Exercise:
Reproduce the entries so that every line matches the original exactly.

==*==

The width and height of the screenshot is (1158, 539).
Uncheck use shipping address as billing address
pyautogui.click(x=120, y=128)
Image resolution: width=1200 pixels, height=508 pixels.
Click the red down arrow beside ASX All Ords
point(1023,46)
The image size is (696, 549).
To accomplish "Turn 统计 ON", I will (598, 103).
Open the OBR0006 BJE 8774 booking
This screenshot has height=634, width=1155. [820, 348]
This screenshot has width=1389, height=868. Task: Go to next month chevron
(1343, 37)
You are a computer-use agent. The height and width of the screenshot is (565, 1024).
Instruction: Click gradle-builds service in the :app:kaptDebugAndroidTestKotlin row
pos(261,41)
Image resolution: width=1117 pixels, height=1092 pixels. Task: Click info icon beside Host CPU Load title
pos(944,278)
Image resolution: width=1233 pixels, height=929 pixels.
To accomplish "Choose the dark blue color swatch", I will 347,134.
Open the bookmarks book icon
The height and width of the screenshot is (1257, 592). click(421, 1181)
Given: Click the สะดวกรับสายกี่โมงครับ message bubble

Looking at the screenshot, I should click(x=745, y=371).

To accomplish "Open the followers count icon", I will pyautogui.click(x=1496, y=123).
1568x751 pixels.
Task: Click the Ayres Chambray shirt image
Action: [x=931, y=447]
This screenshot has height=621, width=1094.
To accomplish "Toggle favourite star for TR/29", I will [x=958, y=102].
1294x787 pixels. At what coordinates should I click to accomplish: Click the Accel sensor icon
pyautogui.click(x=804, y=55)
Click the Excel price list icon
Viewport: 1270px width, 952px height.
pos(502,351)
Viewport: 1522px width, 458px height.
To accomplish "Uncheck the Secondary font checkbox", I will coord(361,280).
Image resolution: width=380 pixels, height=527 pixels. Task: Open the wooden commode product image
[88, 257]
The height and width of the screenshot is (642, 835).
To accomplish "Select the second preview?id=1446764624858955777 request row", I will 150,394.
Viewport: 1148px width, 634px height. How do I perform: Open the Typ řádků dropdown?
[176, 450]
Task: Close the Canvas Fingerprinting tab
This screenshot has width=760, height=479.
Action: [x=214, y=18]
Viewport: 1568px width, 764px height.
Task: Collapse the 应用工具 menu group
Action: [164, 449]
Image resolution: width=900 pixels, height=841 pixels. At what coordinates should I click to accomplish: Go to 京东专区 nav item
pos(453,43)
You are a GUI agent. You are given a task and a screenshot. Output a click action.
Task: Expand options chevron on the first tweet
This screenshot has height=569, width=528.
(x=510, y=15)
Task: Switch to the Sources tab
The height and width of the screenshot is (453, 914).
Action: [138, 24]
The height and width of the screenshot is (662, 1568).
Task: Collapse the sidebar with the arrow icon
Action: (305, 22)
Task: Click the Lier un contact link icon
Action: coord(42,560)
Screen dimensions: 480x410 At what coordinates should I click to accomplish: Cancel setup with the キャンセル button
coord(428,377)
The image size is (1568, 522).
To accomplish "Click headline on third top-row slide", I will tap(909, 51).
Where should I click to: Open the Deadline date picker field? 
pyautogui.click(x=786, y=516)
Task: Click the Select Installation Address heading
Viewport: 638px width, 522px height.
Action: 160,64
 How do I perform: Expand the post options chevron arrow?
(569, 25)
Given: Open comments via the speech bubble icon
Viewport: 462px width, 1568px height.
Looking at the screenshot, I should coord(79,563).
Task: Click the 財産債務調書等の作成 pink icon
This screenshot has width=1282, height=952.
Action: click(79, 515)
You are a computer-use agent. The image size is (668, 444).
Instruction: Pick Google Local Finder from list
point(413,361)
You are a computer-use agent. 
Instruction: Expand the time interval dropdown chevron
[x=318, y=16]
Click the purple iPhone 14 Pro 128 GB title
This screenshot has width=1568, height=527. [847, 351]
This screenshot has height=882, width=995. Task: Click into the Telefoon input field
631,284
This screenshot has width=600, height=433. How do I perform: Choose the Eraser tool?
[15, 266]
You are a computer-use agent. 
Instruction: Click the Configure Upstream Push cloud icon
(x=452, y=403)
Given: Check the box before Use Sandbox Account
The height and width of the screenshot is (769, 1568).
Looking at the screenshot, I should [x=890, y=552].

==*==

Result:
The width and height of the screenshot is (1158, 539).
Uncheck use shipping address as billing address
pyautogui.click(x=120, y=128)
Image resolution: width=1200 pixels, height=508 pixels.
Click the red down arrow beside ASX All Ords
point(1023,46)
The image size is (696, 549).
To accomplish "Turn 统计 ON", I will (598, 103).
Open the OBR0006 BJE 8774 booking
This screenshot has height=634, width=1155. [820, 348]
This screenshot has width=1389, height=868. Task: Go to next month chevron
(1343, 37)
You are a computer-use agent. The height and width of the screenshot is (565, 1024).
Instruction: Click gradle-builds service in the :app:kaptDebugAndroidTestKotlin row
pos(261,41)
Image resolution: width=1117 pixels, height=1092 pixels. Task: Click info icon beside Host CPU Load title
pos(944,278)
Image resolution: width=1233 pixels, height=929 pixels.
To accomplish "Choose the dark blue color swatch", I will 347,134.
Open the bookmarks book icon
The height and width of the screenshot is (1257, 592). click(421, 1181)
Given: Click the สะดวกรับสายกี่โมงครับ message bubble

Looking at the screenshot, I should click(x=745, y=371).

To accomplish "Open the followers count icon", I will pyautogui.click(x=1496, y=123).
1568x751 pixels.
Task: Click the Ayres Chambray shirt image
Action: [x=931, y=447]
This screenshot has height=621, width=1094.
To accomplish "Toggle favourite star for TR/29", I will [x=958, y=102].
1294x787 pixels. At what coordinates should I click to accomplish: Click the Accel sensor icon
pyautogui.click(x=804, y=55)
Click the Excel price list icon
Viewport: 1270px width, 952px height.
pos(502,351)
Viewport: 1522px width, 458px height.
To accomplish "Uncheck the Secondary font checkbox", I will coord(361,280).
Image resolution: width=380 pixels, height=527 pixels. Task: Open the wooden commode product image
[88, 257]
The height and width of the screenshot is (642, 835).
To accomplish "Select the second preview?id=1446764624858955777 request row", I will 150,394.
Viewport: 1148px width, 634px height. How do I perform: Open the Typ řádků dropdown?
[176, 450]
Task: Close the Canvas Fingerprinting tab
This screenshot has width=760, height=479.
Action: [x=214, y=18]
Viewport: 1568px width, 764px height.
Task: Collapse the 应用工具 menu group
Action: [164, 449]
Image resolution: width=900 pixels, height=841 pixels. At what coordinates should I click to accomplish: Go to 京东专区 nav item
pos(453,43)
You are a GUI agent. You are given a task and a screenshot. Output a click action.
Task: Expand options chevron on the first tweet
This screenshot has height=569, width=528.
(x=510, y=15)
Task: Switch to the Sources tab
The height and width of the screenshot is (453, 914).
Action: [138, 24]
The height and width of the screenshot is (662, 1568).
Task: Collapse the sidebar with the arrow icon
Action: (305, 22)
Task: Click the Lier un contact link icon
Action: coord(42,560)
Screen dimensions: 480x410 At what coordinates should I click to accomplish: Cancel setup with the キャンセル button
coord(428,377)
The image size is (1568, 522).
To accomplish "Click headline on third top-row slide", I will tap(909, 51).
Where should I click to: Open the Deadline date picker field? 
pyautogui.click(x=786, y=516)
Task: Click the Select Installation Address heading
Viewport: 638px width, 522px height.
Action: 160,64
 How do I perform: Expand the post options chevron arrow?
(569, 25)
Given: Open comments via the speech bubble icon
Viewport: 462px width, 1568px height.
Looking at the screenshot, I should coord(79,563).
Task: Click the 財産債務調書等の作成 pink icon
This screenshot has width=1282, height=952.
Action: click(79, 515)
You are a computer-use agent. The image size is (668, 444).
Instruction: Pick Google Local Finder from list
point(413,361)
You are a computer-use agent. 
Instruction: Expand the time interval dropdown chevron
[x=318, y=16]
Click the purple iPhone 14 Pro 128 GB title
This screenshot has width=1568, height=527. [847, 351]
This screenshot has height=882, width=995. Task: Click into the Telefoon input field
631,284
This screenshot has width=600, height=433. How do I perform: Choose the Eraser tool?
[15, 266]
You are a computer-use agent. 
Instruction: Click the Configure Upstream Push cloud icon
(x=452, y=403)
Given: Check the box before Use Sandbox Account
The height and width of the screenshot is (769, 1568).
Looking at the screenshot, I should [x=890, y=552].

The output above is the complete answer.